Three Poems by Vinny Glynn-Steed

Somewhere in the Blue Majestic.

I imagine you proud out there, somewhere high on an Appalachian trail,
where the boulders are ablaze and broad-winged hawks carousel the sky;
the midnight majestic blue of your dress out of context beside a stagnant
row of mules. The drag and pull of summer’s strength flashed across our skin.

And in the folded flesh of dawn, I sit and listen to the flurry of the tallgrass
prairie; as if the fauna of this place might erupt in tiny chatter. I watch the sun
throw shadow shapes across this wild expanse; and on the far-flung hillside
a game of chase or hopscotch for the Gods of light and darkness.

I thought of our own games we rehearsed back home when lives met somewhere
along the in-between. How we thrashed them out, our bruised and bitter bodies
left out to dry too long, all bets off and all our chips used up, the importance
of those winks and nods now lost and all hands dealt before folded from our minds.

Like heavy times after the summer storm when we navigated broken branches
at the Hill of Doon. It was always a competition to see who’d react first. Neither
of us got the picture.  And in their gait a type of sadness which we mirrored that day
as three red deer slipped their separate ways. Later we drove home in silence.

So in God’s country, when I picture you in that dress, I see the blue hue
of the ghost-like crocus. I study a game of chess out on the veranda played
on a table of blue velvet and I watch it slowly disintegrate. I think about the break
in a summer tempest. I see a blue dress storm-washed to a colour not known to me.

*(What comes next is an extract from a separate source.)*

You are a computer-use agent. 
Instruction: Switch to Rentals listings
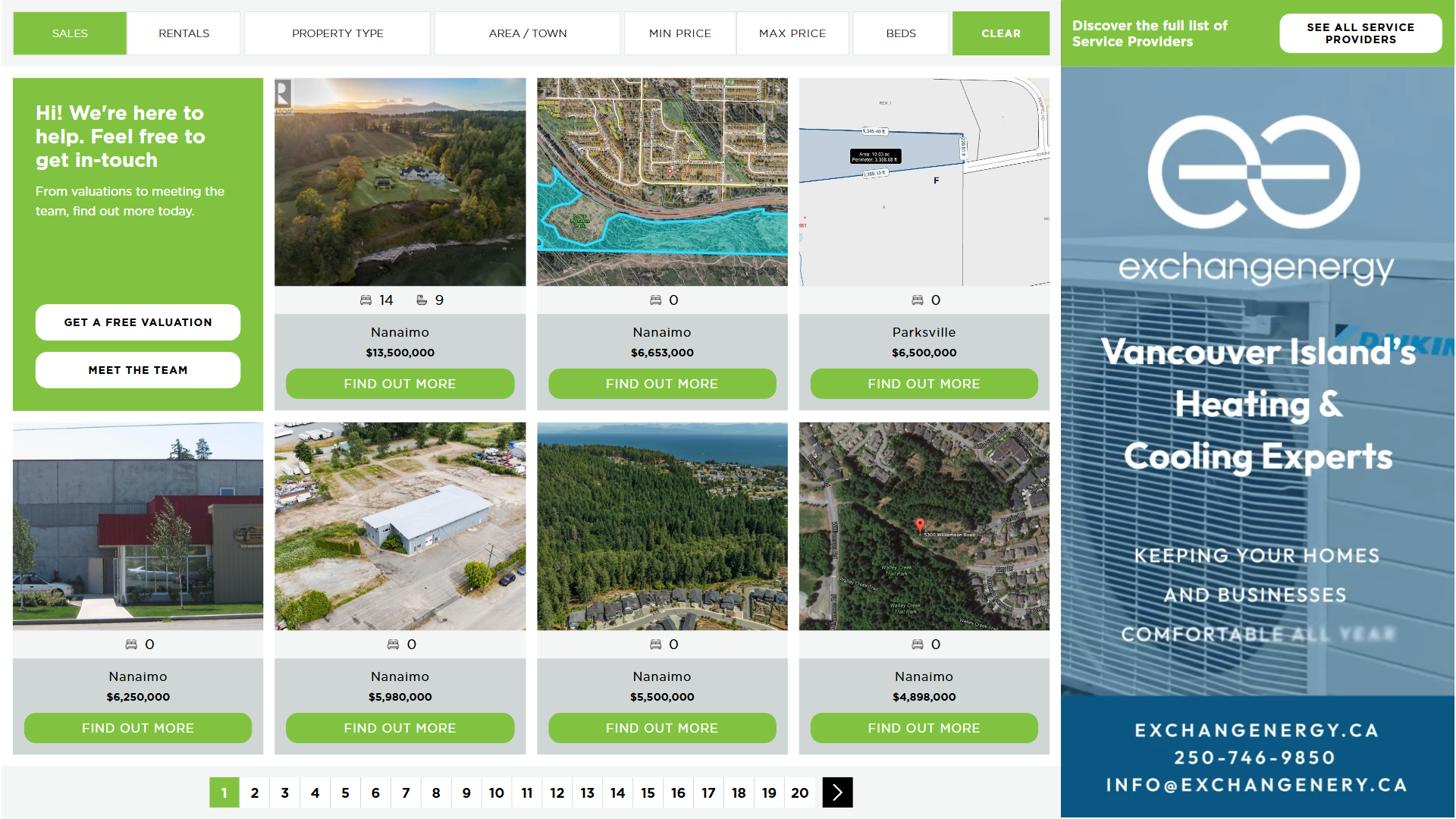184,33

I push thoughts of baby blue to farthest corners of my prairie. For these are games
of-what-could-have-been and all I really have are photographs never taken
-that slate-grey afternoon, yellow hair swaying to the rhythm of a Turkish mosque.
Colour of that rain-mac and laughter beating up from the Bosphorous.

Like a pulse that I study now in my wrist. A pulse to push all this out of me.
Blueness of my veins and a pulse like the hooves of mules moving slowly up
the hillside, drub of hawk wings on Appalachian convection currents or a small
man lost to his mountains, pounding on thick walls, calling to be heard.

 

A Plumb-Line for Testosterone

Difficult to explain where our passion for throwing iron grew
an age before a game of ball, amongst the grunting
and snorting, in the steam of midmorning sunshine.
In this world of margins and forgotten shepherds
men would pace their chalk lines
like backroads of ancestors, between dust
and the bellows of a thousand people gathered
at the cross roads of a thousand promises.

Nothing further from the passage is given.